[Source records]
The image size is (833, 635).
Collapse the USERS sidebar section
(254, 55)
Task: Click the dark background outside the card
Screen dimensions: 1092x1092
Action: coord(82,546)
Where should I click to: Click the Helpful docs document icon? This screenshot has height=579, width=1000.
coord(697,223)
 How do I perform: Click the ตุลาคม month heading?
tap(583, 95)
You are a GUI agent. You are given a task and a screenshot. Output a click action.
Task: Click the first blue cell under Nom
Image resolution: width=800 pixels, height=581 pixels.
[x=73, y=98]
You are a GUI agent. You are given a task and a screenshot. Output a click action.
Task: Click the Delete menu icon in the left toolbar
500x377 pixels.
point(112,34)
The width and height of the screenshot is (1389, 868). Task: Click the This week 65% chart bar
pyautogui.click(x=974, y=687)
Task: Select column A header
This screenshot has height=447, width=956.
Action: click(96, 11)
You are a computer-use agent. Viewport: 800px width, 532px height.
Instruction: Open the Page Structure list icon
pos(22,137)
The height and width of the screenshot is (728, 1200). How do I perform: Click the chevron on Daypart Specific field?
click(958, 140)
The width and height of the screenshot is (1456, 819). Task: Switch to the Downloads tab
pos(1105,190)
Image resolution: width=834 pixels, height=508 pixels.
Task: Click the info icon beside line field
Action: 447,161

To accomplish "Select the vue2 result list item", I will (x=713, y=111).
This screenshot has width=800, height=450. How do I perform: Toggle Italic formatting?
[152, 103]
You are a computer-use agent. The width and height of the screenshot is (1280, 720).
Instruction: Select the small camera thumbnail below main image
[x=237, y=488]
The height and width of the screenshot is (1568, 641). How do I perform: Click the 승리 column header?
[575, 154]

## Your instructions:
Retrieve all lines from the data that contain the string "agent".

## Response area:
You are a GUI agent. You are given a task and a screenshot. Output a click action.
You are a GUI agent. You are given a task and a screenshot. Output a click action.
You are a computer-use agent. Viewport: 800px width, 532px height.
You are a computer-use agent. The width and height of the screenshot is (1280, 720).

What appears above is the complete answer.